Enrique Romero

Personal information
- Full name: Enrique Romero Gil
- Date of birth: 9 January 1978 (age 47)
- Place of birth: Gerena, Spain
- Height: 1.76 m (5 ft 9 in)
- Position(s): Forward

Youth career
- Betis

Senior career*
- Years: Team / Apps / (Gls)
- 1996–2000: Betis B / 89 / (29)
- 2000–2002: Mallorca B / 30 / (9)
- 2002–2004: Recreativo Huelva / 22 / (3)
- 2004–2006: Algeciras / 26 / (0)
- Total:  / 167 / (41)

= Enrique Romero (footballer, born 1978) =

Spanish footballer (born 1978)

Enrique Romero Gil (born 9 January 1978) is a Spanish former footballer who played as a forward. He played in La Liga for Recreativo de Huelva in 2002–03.

==Career==
Born in Gerena in the Province of Seville, Romero began his career in the youth ranks of Real Betis. He achieved a career best of 13 goals in Segunda División B for Betis Deportivo in the Segunda División B, but did not break into the first team. In September 2000, he signed for another reserve team in the third tier, namely Mallorca B.
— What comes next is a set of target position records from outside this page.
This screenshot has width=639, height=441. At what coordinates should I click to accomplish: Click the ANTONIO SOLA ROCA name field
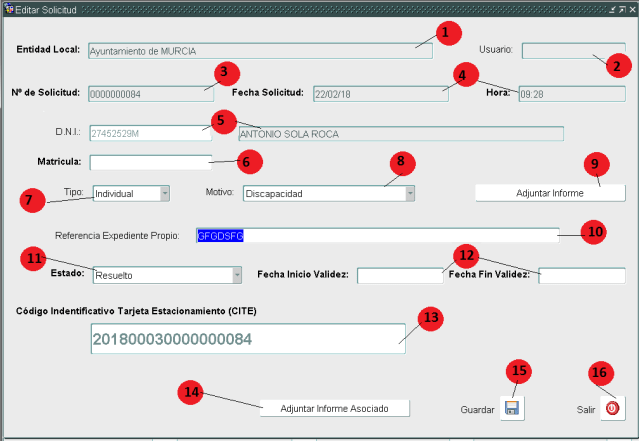tap(400, 133)
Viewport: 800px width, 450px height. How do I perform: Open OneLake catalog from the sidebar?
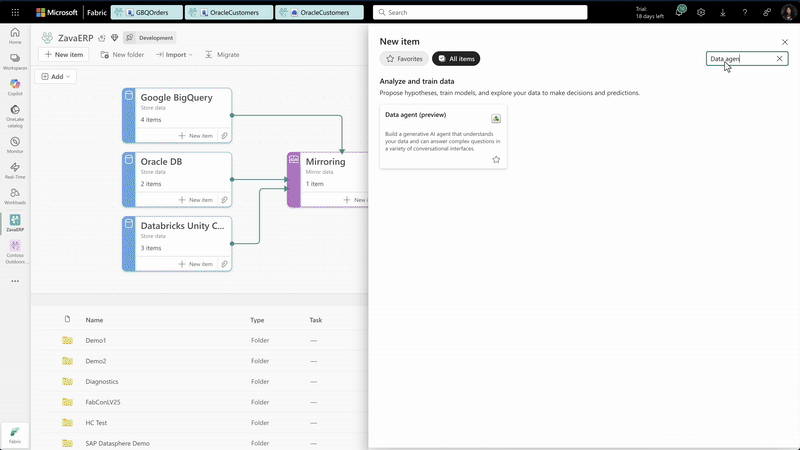point(15,114)
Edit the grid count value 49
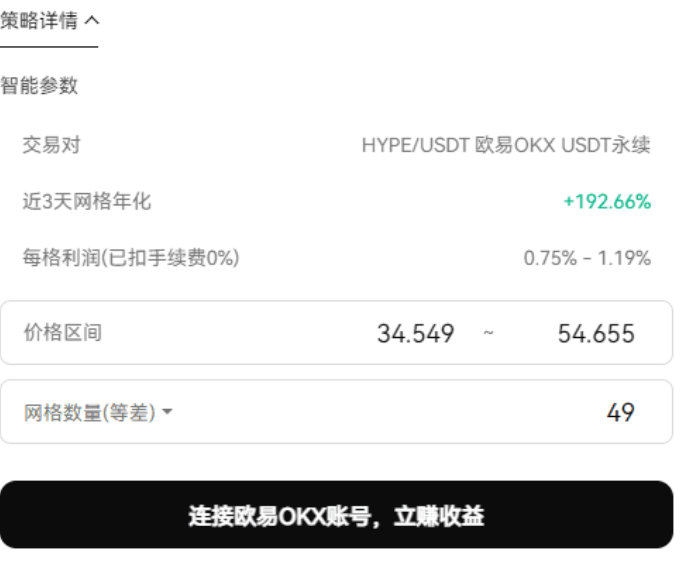Viewport: 698px width, 566px height. click(x=621, y=412)
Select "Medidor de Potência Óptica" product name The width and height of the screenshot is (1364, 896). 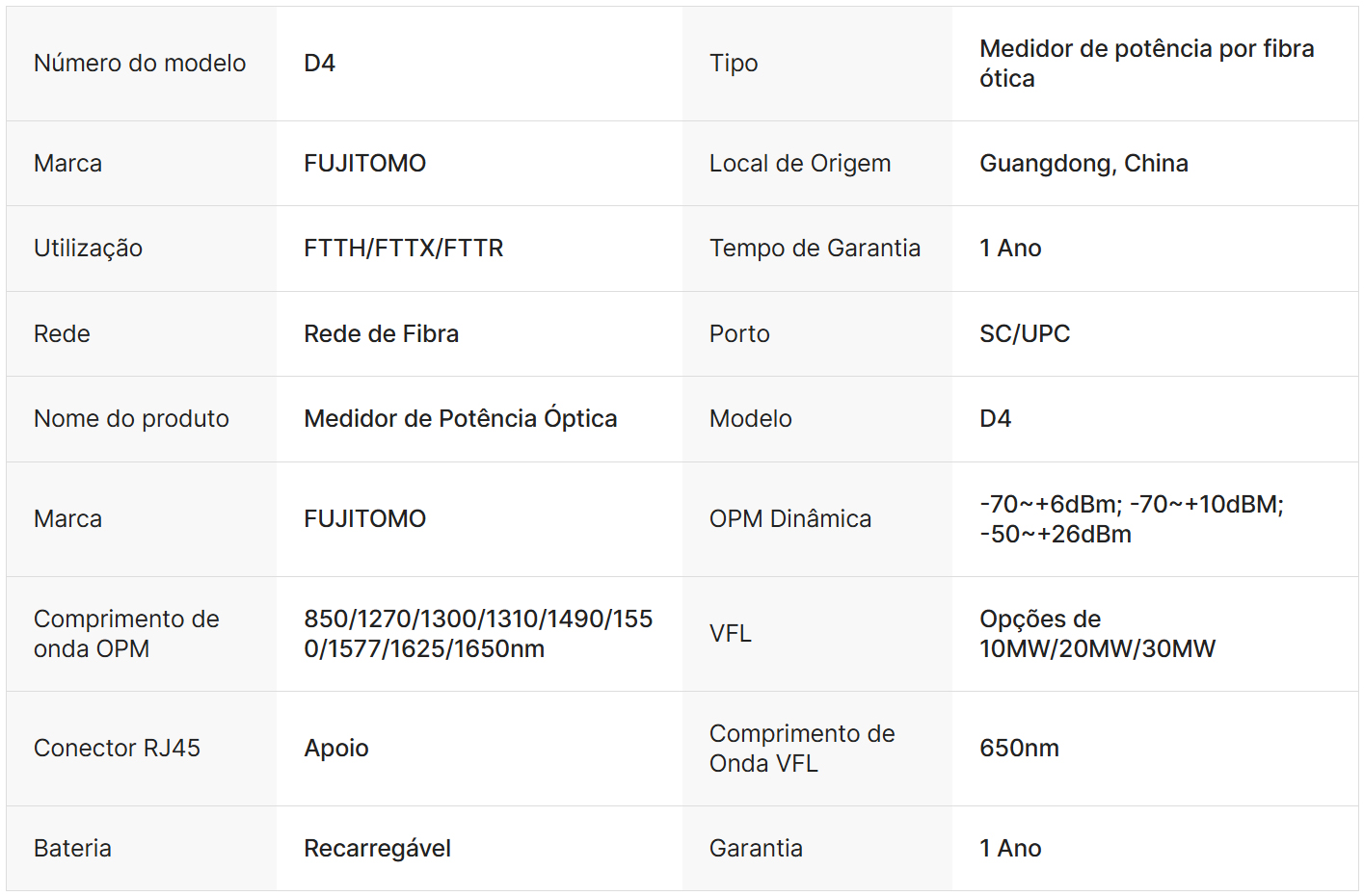[x=460, y=419]
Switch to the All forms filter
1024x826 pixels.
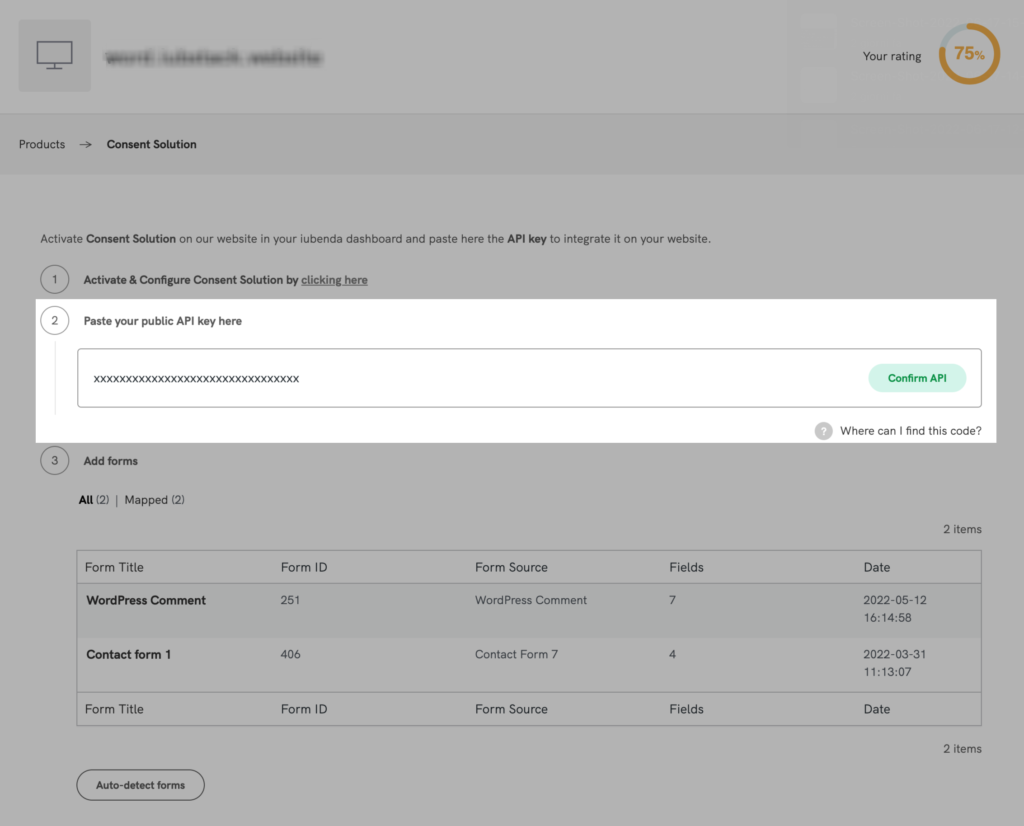coord(87,499)
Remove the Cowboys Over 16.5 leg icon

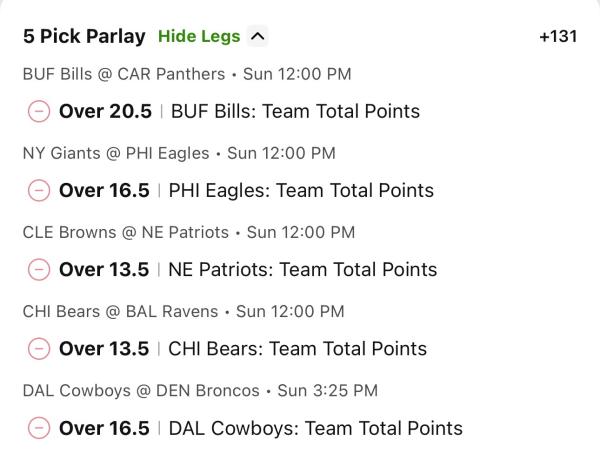click(38, 428)
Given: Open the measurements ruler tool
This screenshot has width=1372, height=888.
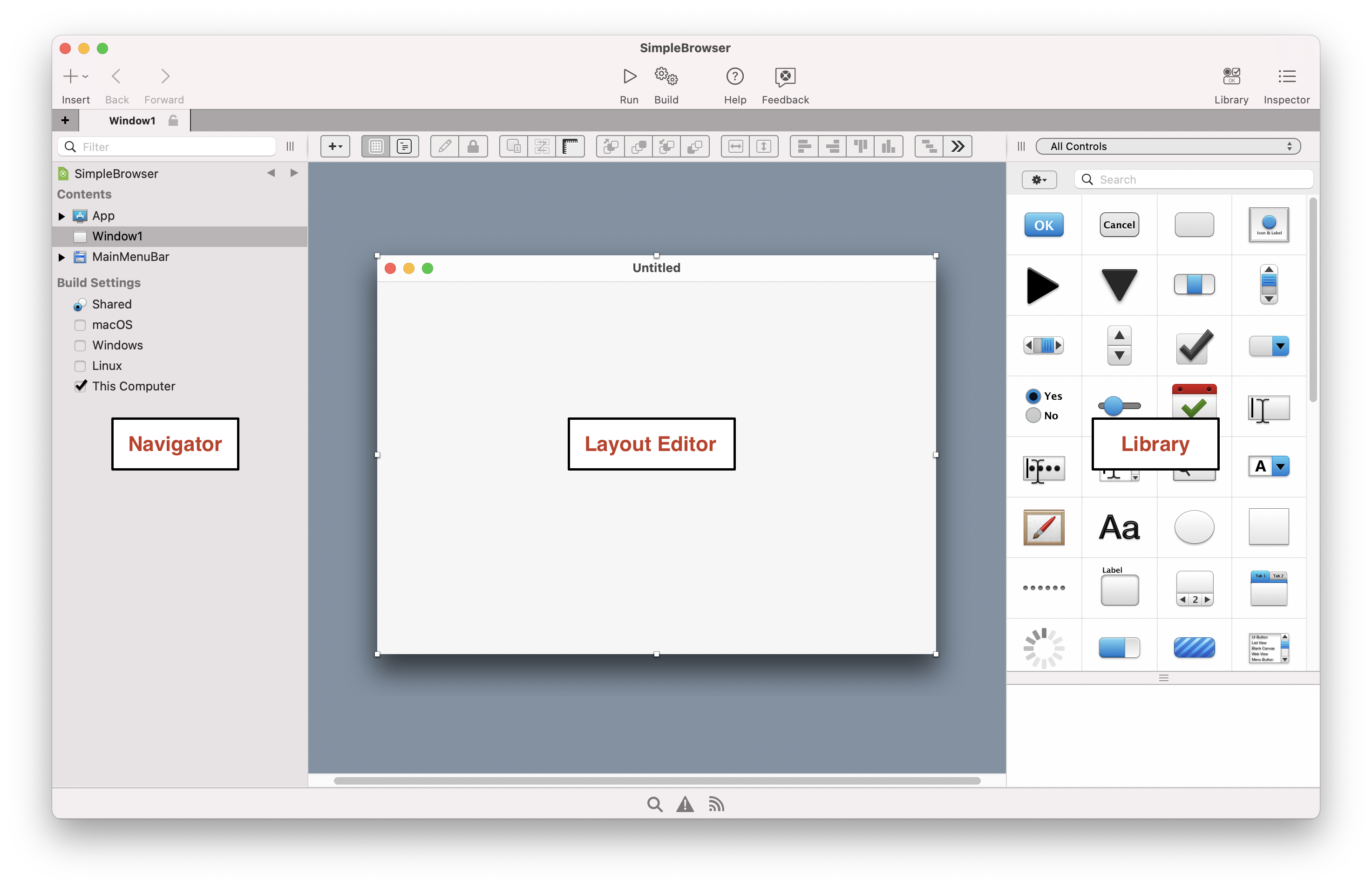Looking at the screenshot, I should click(571, 146).
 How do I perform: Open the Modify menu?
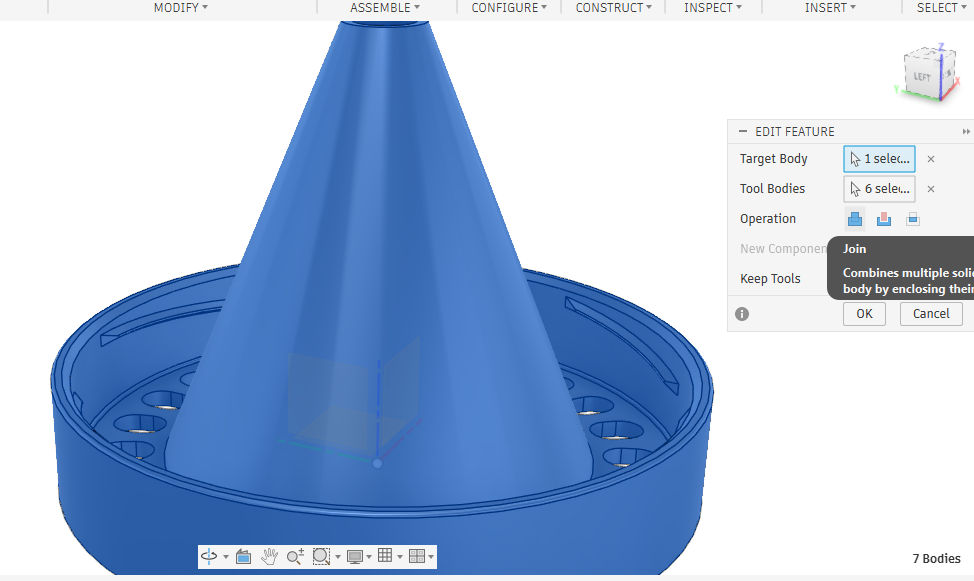(x=180, y=8)
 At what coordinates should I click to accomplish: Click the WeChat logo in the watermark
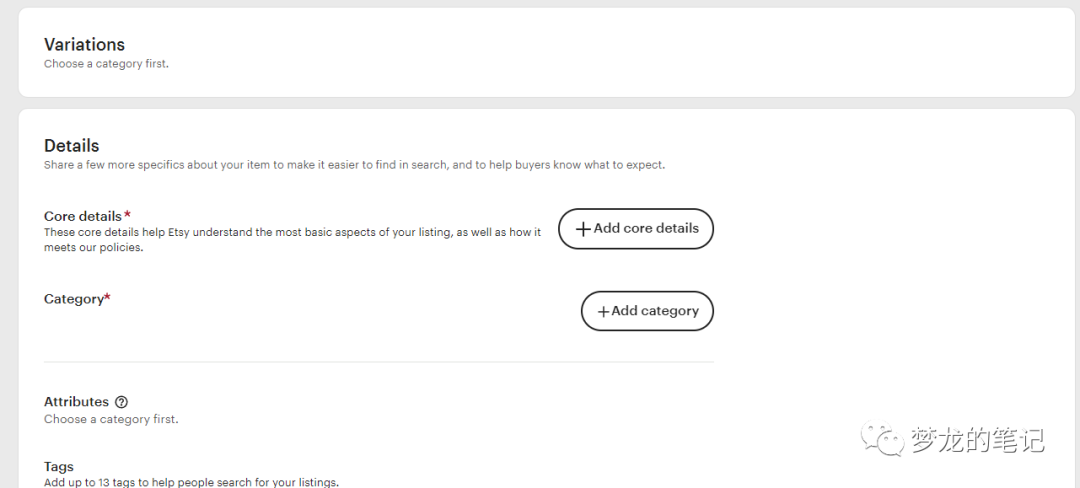click(x=885, y=438)

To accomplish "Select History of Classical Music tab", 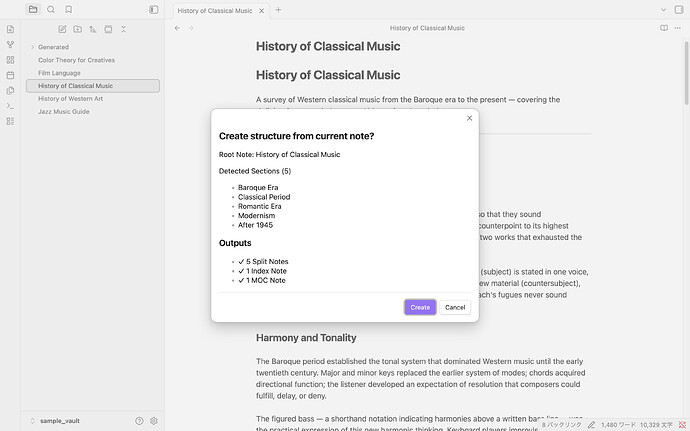I will click(215, 11).
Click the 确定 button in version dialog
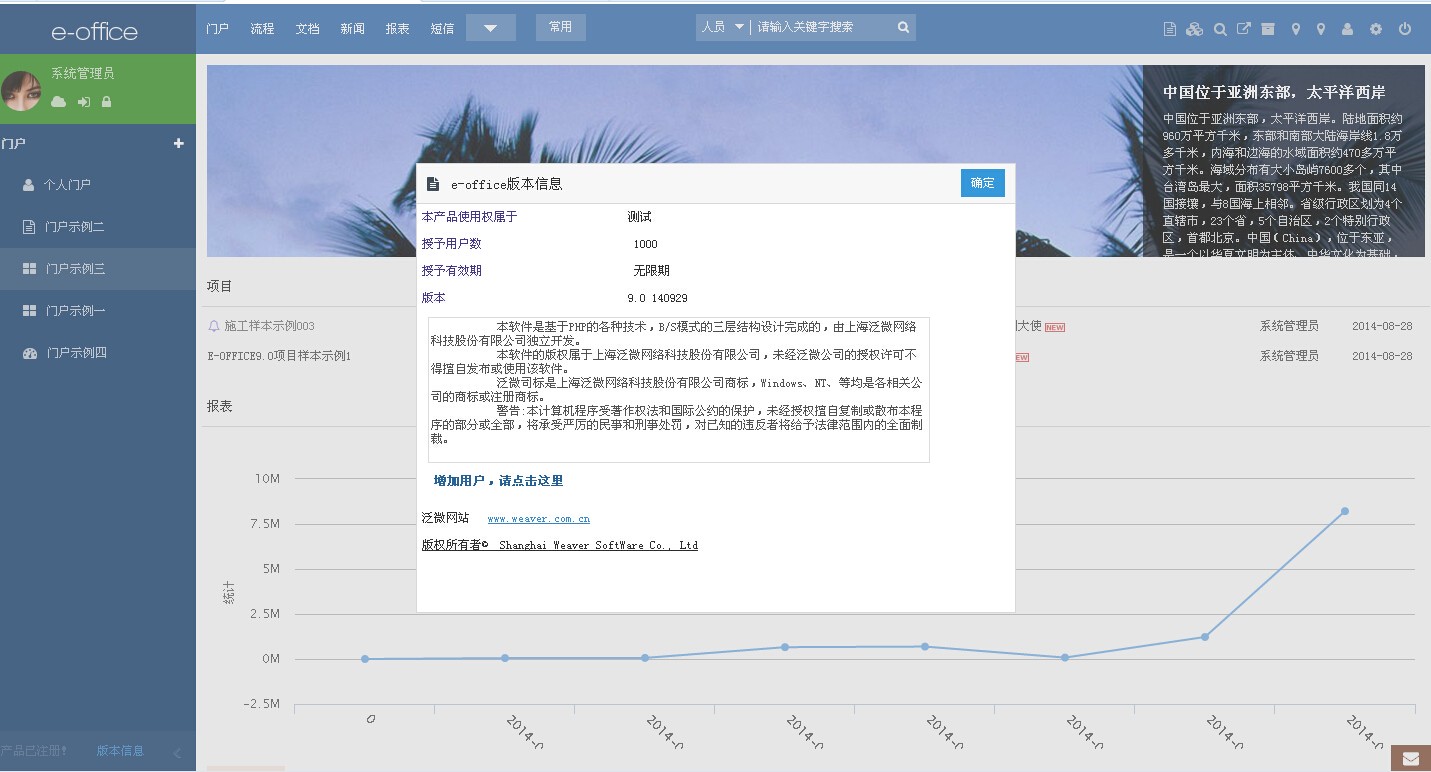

Having again not advanced into the principal squad, Romero moved in June 2002 to newly promoted La Liga side Recreativo de Huelva, on a two-year deal with the option of a third. In January 2003, he was kept in hospital for 24 hours due to an injury in a game against Sevilla, being diagnosed with a grade 1 head injury after being knocked unconscious. He scored his first top-flight goal on 23 February, opening a 3–0 home win over Atlético Madrid two minutes after coming on as a substitute for Javi García, and a week later he scored again in a 3–2 win at Athletic Bilbao. The season ended in relegation, with him getting a third goal on 27 April in a 5–0 win over Villarreal at the Estadio Nuevo Colombino.

Romero was not registered for the start of 2003–04, and moved at the turn of the calendar year to Algeciras in the Segunda División. He retired two years later, through injury.

==Personal life==
Romero's older brother José Juan was also a footballer, who played in the lower leagues before managing teams such as Betis B and AD Ceuta FC.